Кошмар творится и в стихотворении «Волшебный корабль», который начинает тонуть с первых строк, да так и тонет по мере загружения в него Байрона, Пруста, Рембо… — следовало закончить, конечно, Валери с его «Морским кладбищем», но не хватило юмора, — окончательно уходя под воду, когда команда пополняется русской секцией:

И Пушкин был бы рад собратьям всей душой,
То Тютчеву кивнув, то руку Мандельштаму
Протягивая: тот губами б к ней припал
В смятенье и слезах… —

что, в сущности, за гадость это заставляние Мандельштама целовать руку Пушкину! И «музыка» чувствует фальшь и мгновенно становится непроизносимой: «губами б к…». Стыдно читать. Вот когда нечто подобное поэт пишет о себе, тогда не стыдно. Тогда просто смешно:

И мне, когда его читаю,
Становится не по себе:
Горю, бледнею, обмираю.

Это бледненье сопутствует чтению Державина: «горю, бледнею…» (еще бы написал: «млею»!) Эротично. Не могу и вообразить, что творилось бы, читай наш поэт Кузмина… Но мы находим его при Гавриле Романовиче. «Вам не по себе? — спрашивает Державин. — А где, братец, здесь нужник?»

Еще? Пожалуйста:

Мир становится лучше, — так нам говорит Далай-Лама.
Постепенно и медленно, еле заметно, упрямо,
Несмотря на все ужасы, как он ни мрачен, ни мглист,
Мир становится лучше, и я в этом смысле — буддист.

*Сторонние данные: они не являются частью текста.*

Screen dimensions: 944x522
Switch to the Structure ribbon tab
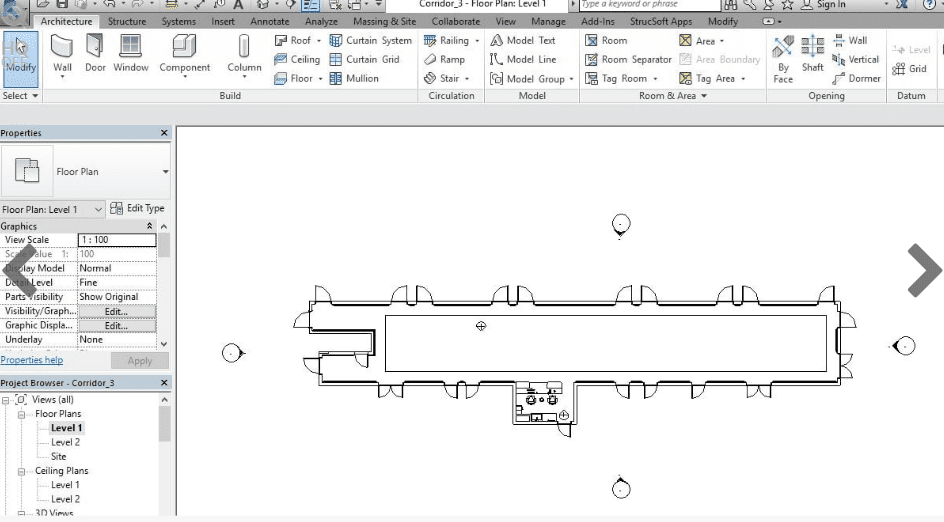tap(126, 21)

Несмотря на то, что в третьей строке у Далай-Ламы заводится мрачный глист, может быть, вы хотите продолжить? Хорошо, две строчки из последней строфы:

Далай-Лама глядит — и становится ясно, что хуже
Было раньше, чем нынче, — еще бы, ему ли не знать!

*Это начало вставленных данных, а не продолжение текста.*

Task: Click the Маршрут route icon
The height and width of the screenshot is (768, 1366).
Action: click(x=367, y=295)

Разве «и становится ясно, что хуже было раньше, чем нынче» не уродливо? Разве это стихи? Как могут некрасивые, тяжеловесные строки говорить о мудром и легком?

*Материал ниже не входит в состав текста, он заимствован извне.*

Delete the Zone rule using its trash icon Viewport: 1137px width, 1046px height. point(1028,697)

В одном из сравнительно недавних стихотворений К. предлагает другу-читателю идти голосовать. «Пойдем голосовать…» Наутро, вместе с результатами голосования, приходит отрезвление и возвращение к вечным ценностям, — для их представительства выбраны дубы («шумящие вдали»), а также музей и готический собор (оба без указания адреса). К. часто использует первое лицо множественного числа «мы», вот и здесь он горюет от имени интеллигенции: то ли, — сокрушается, — народ наш глуповат, то ли мы, умные, себя вели на троечку… Горевания звучат лихо, а финал венчает восклицание, упоительное для двоящегося сознания интеллигента: «Вот ужас-то, вот горе!» Как все-таки страшно, говорит автор, что мы живем в стране, где голосуй не голосуй, все равно… Нет ни ужаса, ни горя, — самодовольная риторика, положенная на музыку «Из Пиндемонти».